A physicist says new math proves paradox-free time travel is possible

Time travel has been the staple science fiction books and movies for many years. Most who have read or watched content focusing on time travel knows about the paradox issue. Perhaps the best example is the 80s classic "Back to the Future," where Marty accidentally prevents his parents from meeting and has to fix his error before he's wiped out of existence.

Time travel is something that scientists and physicists have considered for many years. A physics student named Germain Tobar from the University of Queensland in Australia says that he has figured out the math that would make time travel viable without paradoxes. According to Tobar, classical dynamics says if you know the state of the system at a particular time, it can tell you the entire history of the system.

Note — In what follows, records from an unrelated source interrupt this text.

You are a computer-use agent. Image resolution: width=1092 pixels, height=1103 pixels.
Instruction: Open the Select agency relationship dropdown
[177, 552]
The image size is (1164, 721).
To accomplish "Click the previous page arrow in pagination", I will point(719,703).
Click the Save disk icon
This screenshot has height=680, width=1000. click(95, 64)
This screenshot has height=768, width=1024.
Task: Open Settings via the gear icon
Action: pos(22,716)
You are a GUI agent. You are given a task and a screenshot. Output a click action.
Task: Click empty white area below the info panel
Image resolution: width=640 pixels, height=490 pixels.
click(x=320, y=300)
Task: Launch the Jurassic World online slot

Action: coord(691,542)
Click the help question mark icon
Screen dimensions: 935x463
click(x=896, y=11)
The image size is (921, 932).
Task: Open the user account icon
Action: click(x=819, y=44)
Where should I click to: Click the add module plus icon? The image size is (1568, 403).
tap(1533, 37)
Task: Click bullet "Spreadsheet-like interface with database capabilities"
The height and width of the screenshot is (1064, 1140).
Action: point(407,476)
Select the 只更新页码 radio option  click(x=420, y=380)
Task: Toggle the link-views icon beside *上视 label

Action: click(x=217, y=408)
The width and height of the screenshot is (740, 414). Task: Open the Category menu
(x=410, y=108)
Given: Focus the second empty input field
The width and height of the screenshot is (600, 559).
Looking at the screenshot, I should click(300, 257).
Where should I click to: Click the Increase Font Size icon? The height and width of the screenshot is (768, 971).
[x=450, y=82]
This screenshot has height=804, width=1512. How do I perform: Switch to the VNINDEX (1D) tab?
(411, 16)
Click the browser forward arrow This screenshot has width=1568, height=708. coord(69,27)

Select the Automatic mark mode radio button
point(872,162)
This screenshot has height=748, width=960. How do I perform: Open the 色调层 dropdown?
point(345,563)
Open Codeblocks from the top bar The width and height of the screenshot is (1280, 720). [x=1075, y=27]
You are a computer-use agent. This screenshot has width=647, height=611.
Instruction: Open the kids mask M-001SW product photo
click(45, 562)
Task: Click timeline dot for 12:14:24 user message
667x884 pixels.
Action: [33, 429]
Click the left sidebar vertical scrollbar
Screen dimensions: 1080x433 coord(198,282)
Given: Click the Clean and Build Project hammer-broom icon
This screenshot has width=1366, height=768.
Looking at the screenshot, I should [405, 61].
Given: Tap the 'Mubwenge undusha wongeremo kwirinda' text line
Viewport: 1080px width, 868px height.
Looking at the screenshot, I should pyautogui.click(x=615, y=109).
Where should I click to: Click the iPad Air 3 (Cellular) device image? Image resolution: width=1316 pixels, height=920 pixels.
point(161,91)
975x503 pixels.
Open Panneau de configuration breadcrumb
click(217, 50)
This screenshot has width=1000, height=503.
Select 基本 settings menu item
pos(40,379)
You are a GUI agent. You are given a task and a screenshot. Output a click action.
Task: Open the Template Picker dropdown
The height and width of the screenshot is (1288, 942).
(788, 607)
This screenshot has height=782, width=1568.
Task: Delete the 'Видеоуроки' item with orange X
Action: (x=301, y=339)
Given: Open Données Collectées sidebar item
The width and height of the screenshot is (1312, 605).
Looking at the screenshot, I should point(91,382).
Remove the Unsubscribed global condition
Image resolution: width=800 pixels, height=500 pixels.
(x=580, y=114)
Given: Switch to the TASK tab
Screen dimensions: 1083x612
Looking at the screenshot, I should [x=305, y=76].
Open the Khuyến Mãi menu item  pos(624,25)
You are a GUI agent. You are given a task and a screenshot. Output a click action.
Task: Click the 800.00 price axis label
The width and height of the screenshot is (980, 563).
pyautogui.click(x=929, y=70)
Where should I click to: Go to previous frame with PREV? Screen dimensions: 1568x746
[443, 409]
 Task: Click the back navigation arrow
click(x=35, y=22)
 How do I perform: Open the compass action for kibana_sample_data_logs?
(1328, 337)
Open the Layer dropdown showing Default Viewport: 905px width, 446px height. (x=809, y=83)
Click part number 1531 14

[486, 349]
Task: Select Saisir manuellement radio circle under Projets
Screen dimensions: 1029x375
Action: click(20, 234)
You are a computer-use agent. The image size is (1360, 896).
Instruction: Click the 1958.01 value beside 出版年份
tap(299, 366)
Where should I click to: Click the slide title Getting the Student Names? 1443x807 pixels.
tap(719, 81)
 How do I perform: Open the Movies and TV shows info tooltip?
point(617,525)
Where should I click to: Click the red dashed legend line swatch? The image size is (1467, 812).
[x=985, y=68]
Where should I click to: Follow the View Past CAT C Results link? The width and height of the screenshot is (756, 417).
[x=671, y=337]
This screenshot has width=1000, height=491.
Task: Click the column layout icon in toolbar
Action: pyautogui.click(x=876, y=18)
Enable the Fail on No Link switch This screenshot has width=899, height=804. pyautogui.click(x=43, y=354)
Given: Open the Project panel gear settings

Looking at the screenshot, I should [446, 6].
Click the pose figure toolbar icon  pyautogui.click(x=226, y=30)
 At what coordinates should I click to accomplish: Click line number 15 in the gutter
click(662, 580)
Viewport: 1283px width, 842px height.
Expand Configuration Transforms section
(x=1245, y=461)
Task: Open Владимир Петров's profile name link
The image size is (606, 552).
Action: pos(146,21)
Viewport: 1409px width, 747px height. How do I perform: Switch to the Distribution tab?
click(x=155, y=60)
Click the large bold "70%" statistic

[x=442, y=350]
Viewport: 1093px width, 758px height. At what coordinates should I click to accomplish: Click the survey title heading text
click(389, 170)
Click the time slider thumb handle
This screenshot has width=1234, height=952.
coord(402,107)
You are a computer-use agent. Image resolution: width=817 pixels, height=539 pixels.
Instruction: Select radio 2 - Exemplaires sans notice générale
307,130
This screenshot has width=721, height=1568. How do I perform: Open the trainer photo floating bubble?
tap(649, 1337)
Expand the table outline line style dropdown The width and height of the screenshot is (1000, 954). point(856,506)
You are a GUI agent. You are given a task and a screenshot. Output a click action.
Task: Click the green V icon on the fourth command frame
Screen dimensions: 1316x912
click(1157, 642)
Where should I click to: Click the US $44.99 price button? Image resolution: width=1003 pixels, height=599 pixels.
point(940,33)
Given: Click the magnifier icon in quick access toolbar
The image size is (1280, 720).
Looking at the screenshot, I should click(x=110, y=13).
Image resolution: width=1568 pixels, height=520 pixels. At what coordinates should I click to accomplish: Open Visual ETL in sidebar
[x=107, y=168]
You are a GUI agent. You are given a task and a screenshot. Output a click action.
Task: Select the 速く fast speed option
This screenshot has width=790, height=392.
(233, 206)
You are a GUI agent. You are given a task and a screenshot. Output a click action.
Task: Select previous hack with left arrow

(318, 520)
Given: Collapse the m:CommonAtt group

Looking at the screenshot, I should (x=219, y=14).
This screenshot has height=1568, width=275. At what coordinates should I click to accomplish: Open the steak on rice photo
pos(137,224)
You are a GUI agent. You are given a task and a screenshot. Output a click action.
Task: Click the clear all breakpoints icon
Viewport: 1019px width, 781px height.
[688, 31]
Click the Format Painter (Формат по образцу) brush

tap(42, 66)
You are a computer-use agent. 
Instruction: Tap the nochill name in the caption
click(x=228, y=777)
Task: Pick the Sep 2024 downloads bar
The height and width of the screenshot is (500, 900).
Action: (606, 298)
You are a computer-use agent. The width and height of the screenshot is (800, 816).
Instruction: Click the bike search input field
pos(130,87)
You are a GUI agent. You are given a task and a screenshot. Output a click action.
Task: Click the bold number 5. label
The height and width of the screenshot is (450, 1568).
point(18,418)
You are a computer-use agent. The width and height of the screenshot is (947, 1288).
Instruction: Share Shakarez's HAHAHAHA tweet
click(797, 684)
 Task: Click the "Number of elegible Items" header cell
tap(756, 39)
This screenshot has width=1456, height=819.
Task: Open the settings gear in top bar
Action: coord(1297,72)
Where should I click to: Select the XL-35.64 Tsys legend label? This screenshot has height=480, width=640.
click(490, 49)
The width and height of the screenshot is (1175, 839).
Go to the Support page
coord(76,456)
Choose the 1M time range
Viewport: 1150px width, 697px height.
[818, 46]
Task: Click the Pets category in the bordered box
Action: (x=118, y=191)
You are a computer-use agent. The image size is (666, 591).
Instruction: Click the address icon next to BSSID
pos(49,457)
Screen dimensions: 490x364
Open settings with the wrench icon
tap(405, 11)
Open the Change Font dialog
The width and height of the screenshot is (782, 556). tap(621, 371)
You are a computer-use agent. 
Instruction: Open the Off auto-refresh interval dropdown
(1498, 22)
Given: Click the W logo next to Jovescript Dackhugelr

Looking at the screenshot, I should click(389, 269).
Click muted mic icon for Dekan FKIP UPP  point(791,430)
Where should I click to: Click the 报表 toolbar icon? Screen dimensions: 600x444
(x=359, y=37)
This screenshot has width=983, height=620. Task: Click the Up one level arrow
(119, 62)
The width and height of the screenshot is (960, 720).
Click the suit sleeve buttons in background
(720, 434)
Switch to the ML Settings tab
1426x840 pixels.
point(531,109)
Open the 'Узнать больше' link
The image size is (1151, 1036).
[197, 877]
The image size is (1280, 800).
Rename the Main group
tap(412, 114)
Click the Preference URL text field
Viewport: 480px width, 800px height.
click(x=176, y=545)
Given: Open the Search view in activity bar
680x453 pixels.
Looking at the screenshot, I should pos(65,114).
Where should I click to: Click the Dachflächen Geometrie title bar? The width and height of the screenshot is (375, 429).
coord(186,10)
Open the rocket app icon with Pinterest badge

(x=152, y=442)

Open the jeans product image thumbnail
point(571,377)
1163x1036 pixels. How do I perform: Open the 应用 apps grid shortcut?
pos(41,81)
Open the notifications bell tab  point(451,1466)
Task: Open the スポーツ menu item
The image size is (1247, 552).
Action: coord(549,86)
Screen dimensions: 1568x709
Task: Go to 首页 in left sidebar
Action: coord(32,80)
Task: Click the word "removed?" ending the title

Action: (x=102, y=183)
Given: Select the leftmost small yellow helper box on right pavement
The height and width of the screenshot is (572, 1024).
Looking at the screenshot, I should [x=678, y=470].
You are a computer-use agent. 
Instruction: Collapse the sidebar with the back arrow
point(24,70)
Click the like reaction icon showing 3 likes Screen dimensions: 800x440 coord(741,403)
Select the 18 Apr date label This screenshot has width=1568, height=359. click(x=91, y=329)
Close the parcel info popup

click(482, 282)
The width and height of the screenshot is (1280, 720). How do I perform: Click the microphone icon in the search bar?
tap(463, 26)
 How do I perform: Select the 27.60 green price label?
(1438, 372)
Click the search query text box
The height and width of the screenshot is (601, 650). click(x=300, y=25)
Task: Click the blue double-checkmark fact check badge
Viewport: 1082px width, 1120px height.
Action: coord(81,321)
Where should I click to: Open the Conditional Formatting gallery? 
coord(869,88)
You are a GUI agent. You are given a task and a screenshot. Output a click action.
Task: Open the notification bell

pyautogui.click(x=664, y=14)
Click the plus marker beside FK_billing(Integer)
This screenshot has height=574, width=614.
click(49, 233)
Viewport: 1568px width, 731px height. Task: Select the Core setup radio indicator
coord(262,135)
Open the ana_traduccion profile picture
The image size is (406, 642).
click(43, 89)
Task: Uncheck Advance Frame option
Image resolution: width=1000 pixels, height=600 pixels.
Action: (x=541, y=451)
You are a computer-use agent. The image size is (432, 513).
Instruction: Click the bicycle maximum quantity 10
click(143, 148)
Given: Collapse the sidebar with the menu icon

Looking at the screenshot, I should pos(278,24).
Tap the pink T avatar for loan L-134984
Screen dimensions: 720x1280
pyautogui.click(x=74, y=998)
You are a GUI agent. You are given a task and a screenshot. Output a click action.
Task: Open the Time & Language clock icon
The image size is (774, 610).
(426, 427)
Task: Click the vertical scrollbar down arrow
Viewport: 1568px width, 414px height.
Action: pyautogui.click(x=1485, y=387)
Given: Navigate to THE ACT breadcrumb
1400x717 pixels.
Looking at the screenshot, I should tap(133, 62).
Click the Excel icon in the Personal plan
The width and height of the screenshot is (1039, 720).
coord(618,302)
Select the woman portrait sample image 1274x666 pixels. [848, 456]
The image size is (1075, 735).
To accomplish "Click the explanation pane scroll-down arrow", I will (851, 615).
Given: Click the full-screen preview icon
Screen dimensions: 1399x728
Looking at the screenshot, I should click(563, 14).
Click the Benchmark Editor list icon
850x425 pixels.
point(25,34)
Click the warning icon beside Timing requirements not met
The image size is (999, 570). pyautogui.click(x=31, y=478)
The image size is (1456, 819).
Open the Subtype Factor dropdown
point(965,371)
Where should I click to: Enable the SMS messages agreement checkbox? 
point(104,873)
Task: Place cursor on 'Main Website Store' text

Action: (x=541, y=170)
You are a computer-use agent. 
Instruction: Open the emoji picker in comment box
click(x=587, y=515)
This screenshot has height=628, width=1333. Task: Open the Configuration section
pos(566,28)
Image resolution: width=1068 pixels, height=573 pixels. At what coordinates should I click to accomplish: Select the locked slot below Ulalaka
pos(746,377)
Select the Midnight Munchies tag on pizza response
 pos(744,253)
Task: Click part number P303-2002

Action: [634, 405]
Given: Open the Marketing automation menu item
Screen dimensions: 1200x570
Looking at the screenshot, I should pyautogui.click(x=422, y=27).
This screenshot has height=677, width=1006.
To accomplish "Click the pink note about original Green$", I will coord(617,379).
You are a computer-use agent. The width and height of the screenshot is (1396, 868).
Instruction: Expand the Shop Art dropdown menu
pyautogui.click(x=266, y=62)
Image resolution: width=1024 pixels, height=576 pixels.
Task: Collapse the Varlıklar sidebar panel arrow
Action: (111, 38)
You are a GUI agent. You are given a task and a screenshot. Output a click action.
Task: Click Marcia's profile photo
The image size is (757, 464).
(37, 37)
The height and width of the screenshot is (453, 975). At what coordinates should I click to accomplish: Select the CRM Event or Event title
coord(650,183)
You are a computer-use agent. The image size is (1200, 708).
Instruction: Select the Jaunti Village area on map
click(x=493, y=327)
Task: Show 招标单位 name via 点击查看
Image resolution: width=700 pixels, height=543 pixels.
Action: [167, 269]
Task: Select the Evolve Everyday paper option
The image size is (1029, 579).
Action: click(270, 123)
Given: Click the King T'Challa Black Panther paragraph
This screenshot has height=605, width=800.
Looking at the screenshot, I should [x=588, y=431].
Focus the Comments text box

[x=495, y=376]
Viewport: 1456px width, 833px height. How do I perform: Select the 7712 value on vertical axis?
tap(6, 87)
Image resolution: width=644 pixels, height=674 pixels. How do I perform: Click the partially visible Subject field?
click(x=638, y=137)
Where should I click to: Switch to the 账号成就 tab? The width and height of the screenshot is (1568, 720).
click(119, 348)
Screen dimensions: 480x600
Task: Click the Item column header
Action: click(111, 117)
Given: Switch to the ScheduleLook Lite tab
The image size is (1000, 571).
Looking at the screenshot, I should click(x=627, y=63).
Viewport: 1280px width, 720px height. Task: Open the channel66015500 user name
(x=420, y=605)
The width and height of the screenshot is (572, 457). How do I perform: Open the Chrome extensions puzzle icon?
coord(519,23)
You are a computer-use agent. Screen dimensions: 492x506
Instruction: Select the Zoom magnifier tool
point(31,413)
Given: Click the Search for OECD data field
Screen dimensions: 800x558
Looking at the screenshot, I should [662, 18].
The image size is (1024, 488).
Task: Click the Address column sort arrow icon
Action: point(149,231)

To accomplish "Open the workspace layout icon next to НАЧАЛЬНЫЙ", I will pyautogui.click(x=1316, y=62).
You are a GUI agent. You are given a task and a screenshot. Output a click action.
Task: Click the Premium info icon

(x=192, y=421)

His calculations suggest that space-time may be able to adapt itself to avoid paradoxes. One example is a time traveler who journeys into the past to stop a disease from spreading. If the mission were successful, there would've been no disease for the time traveler to go back and try and prevent. Tobar suggests that the disease would still spread in some other way, through different route or method, removing the paradox.

He says whatever the time traveler did, the disease wouldn't be stopped. Tobar's work is highly complicated but is essentially looking at deterministic processes on an arbitrary number of regions in the space-time continuum. It's demonstrating how closed timelike curves, which Einstein predicted, can fit in with the rules of free will and classical physics.

Tobar's research supervisor is physicist Fabio Costa from the University of Queensland. Costa says that the "maths checks out," further noting that the results are the stuff of science fiction. The new math suggests that time travelers can do what they want, and paradoxes are not possible. Costa says that events will always adjust themselves to avoid any inconsistency.